TASK TO CARRY OUT: Swap "column header" for "column heading" in the lines below and write all of them out again with nothing else changed. Leave the pictures out of your answer.

(Lines contained in a dataset)
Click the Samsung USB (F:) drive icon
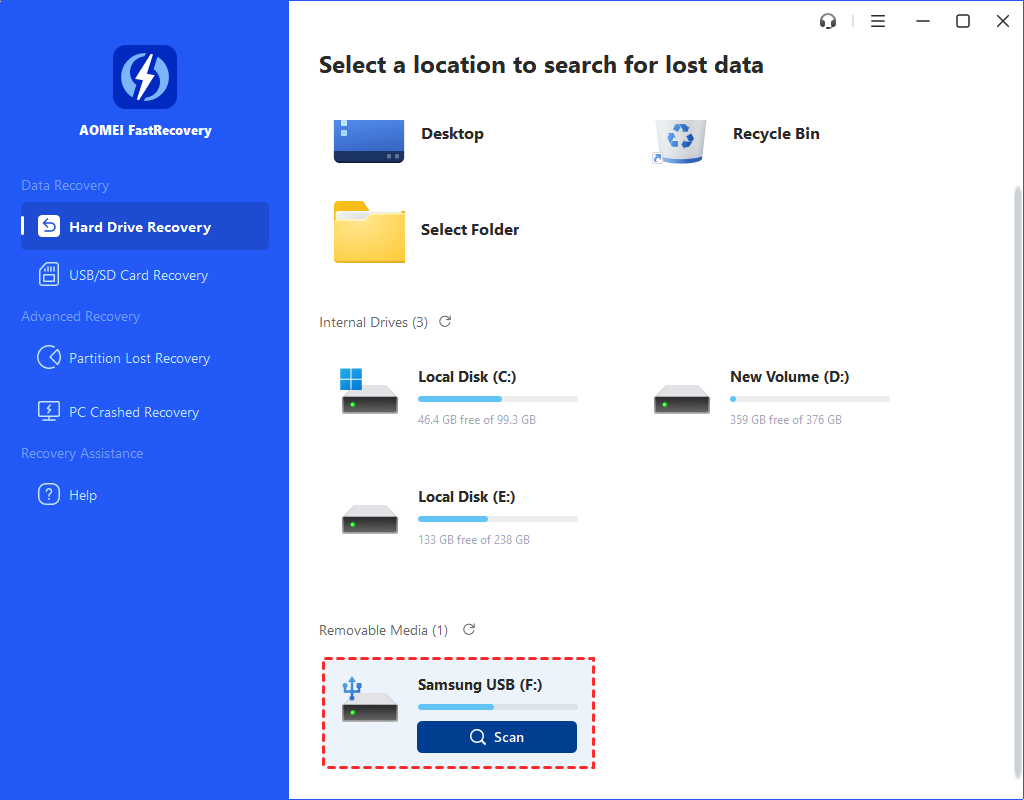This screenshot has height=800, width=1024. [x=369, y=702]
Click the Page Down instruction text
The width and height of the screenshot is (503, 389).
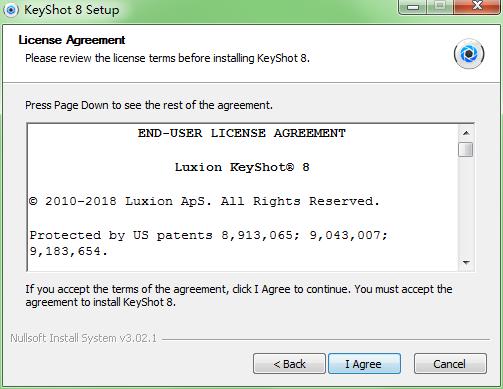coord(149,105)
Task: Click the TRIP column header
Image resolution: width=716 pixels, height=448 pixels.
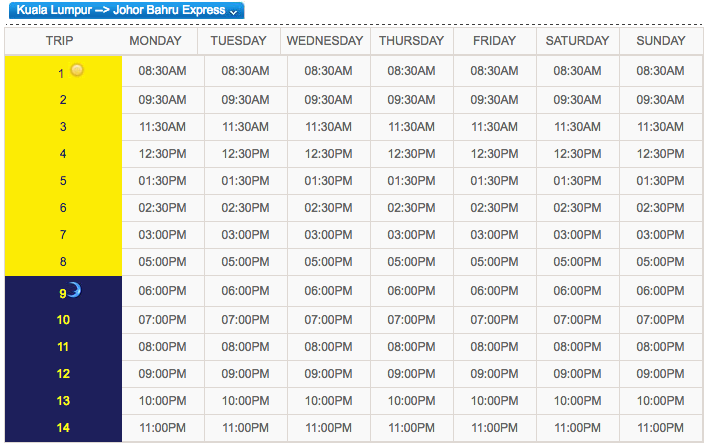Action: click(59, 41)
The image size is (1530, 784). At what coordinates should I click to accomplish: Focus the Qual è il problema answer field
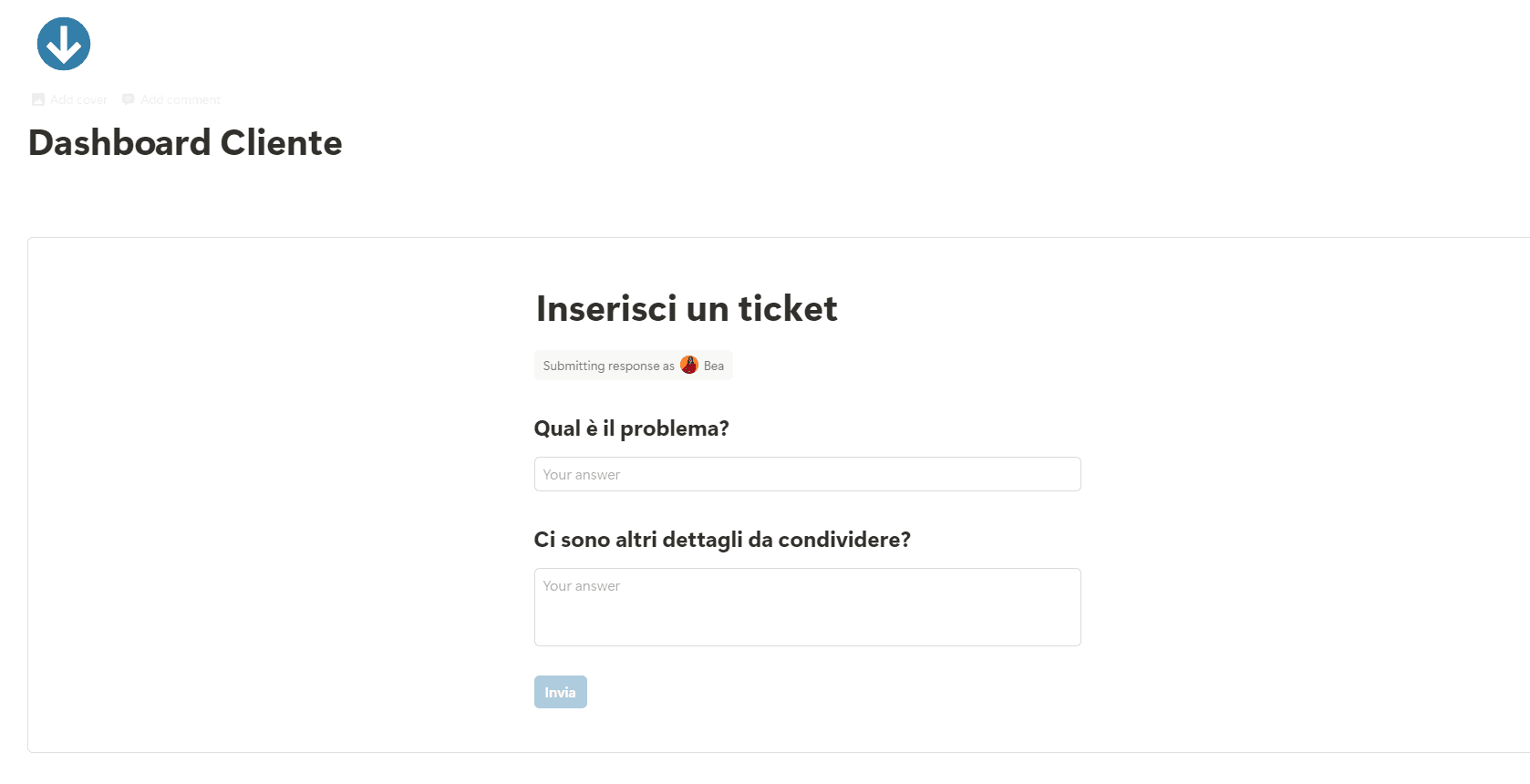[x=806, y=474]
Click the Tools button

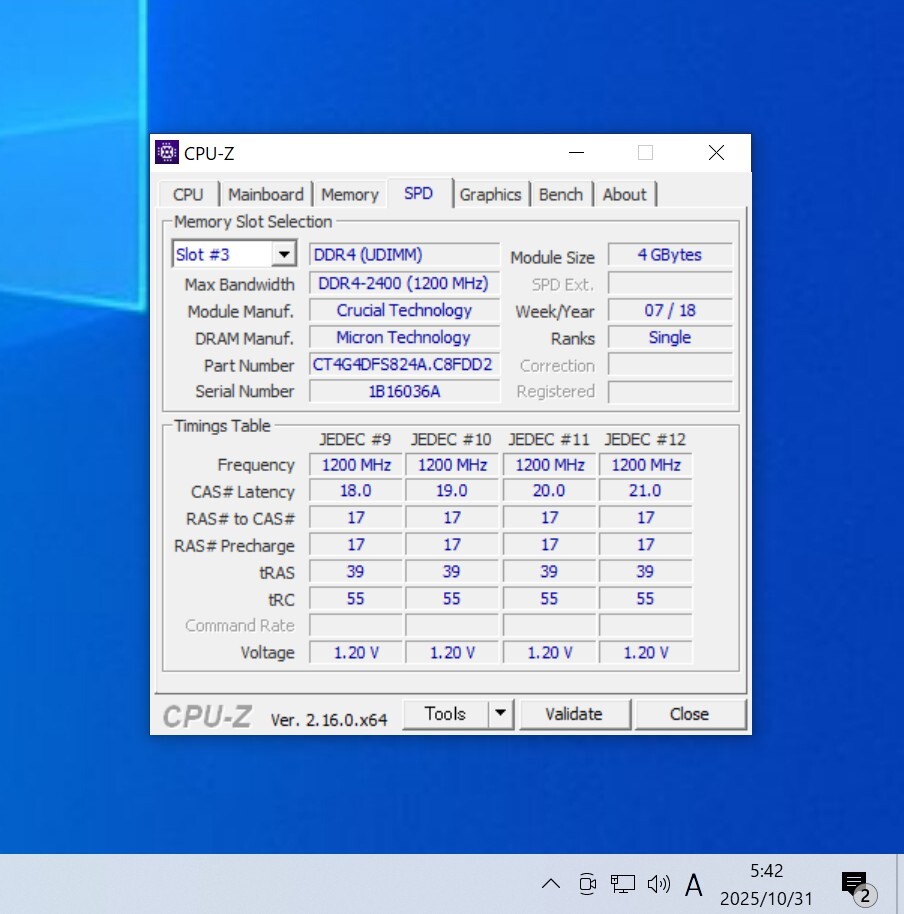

COMPLETED EXERCISE:
Click the Samsung USB (F:) drive icon
This screenshot has height=800, width=1024. [x=369, y=702]
Click the Page Down instruction text
The width and height of the screenshot is (503, 389).
coord(149,105)
Task: Click the TRIP column heading
Image resolution: width=716 pixels, height=448 pixels.
Action: click(59, 41)
The image size is (1530, 784). At what coordinates should I click to accomplish: Focus the Qual è il problema answer field
[x=806, y=474]
Click the Tools button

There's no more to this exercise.